▶ _OBJECTIVE_: Please recast the items below as a JSON list of strings with one string per line, leaving out blank lines. Begin at the line that contains "Weight column header" and stop after the last line of the items.

Stored data entries:
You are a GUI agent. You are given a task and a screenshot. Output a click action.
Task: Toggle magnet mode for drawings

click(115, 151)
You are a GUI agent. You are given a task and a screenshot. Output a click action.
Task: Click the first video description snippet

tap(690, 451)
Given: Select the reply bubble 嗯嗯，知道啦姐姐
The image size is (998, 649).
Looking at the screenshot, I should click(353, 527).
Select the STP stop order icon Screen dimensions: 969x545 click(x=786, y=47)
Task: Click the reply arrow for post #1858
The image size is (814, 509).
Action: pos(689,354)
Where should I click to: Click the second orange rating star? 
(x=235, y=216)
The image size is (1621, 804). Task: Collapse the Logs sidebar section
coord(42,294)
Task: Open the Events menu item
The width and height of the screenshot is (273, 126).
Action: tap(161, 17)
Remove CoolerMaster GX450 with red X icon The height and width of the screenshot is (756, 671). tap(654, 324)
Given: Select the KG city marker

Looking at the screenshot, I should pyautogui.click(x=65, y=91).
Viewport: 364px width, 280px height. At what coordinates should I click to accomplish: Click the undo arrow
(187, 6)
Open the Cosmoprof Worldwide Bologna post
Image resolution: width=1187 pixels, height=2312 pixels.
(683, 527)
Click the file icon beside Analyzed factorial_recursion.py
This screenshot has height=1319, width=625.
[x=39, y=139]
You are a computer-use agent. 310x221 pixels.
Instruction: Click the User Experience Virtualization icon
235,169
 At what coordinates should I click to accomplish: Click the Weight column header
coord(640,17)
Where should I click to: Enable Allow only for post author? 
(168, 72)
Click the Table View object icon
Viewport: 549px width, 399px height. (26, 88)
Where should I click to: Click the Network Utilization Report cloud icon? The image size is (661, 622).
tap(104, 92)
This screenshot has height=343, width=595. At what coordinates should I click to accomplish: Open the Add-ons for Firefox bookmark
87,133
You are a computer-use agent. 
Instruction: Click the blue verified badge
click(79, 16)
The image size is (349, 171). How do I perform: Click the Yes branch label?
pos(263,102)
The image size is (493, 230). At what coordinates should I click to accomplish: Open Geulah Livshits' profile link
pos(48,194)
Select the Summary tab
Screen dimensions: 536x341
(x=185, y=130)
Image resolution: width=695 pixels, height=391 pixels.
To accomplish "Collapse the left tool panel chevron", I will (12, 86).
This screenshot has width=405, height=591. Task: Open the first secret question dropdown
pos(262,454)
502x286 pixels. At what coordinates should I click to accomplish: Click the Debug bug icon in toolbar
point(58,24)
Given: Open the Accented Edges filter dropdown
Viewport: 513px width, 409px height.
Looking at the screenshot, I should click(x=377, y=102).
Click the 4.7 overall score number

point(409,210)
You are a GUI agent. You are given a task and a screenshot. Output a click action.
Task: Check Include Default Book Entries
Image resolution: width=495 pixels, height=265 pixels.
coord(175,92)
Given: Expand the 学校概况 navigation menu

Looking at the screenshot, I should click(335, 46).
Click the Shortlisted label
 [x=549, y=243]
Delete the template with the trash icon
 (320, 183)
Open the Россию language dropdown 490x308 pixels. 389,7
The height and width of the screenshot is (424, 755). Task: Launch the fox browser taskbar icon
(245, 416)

▶ _ANSWER FOR THIS EXERCISE_:
[
  " At what coordinates should I click to accomplish: Click the Weight column header",
  "coord(640,17)",
  "Where should I click to: Enable Allow only for post author? ",
  "(168, 72)",
  "Click the Table View object icon",
  "Viewport: 549px width, 399px height. (26, 88)",
  "Where should I click to: Click the Network Utilization Report cloud icon? The image size is (661, 622).",
  "tap(104, 92)",
  "This screenshot has height=343, width=595. At what coordinates should I click to accomplish: Open the Add-ons for Firefox bookmark",
  "87,133",
  "You are a computer-use agent. ",
  "Instruction: Click the blue verified badge",
  "click(79, 16)",
  "The image size is (349, 171). How do I perform: Click the Yes branch label?",
  "pos(263,102)",
  "The image size is (493, 230). At what coordinates should I click to accomplish: Open Geulah Livshits' profile link",
  "pos(48,194)",
  "Select the Summary tab",
  "Screen dimensions: 536x341",
  "(x=185, y=130)",
  "Image resolution: width=695 pixels, height=391 pixels.",
  "To accomplish \"Collapse the left tool panel chevron\", I will (12, 86).",
  "This screenshot has width=405, height=591. Task: Open the first secret question dropdown",
  "pos(262,454)",
  "502x286 pixels. At what coordinates should I click to accomplish: Click the Debug bug icon in toolbar",
  "point(58,24)",
  "Given: Open the Accented Edges filter dropdown",
  "Viewport: 513px width, 409px height.",
  "Looking at the screenshot, I should click(x=377, y=102).",
  "Click the 4.7 overall score number",
  "point(409,210)",
  "You are a GUI agent. You are given a task and a screenshot. Output a click action.",
  "Task: Check Include Default Book Entries",
  "Image resolution: width=495 pixels, height=265 pixels.",
  "coord(175,92)",
  "Given: Expand the 学校概况 navigation menu",
  "Looking at the screenshot, I should click(335, 46).",
  "Click the Shortlisted label",
  " [x=549, y=243]",
  "Delete the template with the trash icon",
  " (320, 183)",
  "Open the Россию language dropdown 490x308 pixels. 389,7",
  "The height and width of the screenshot is (424, 755). Task: Launch the fox browser taskbar icon",
  "(245, 416)"
]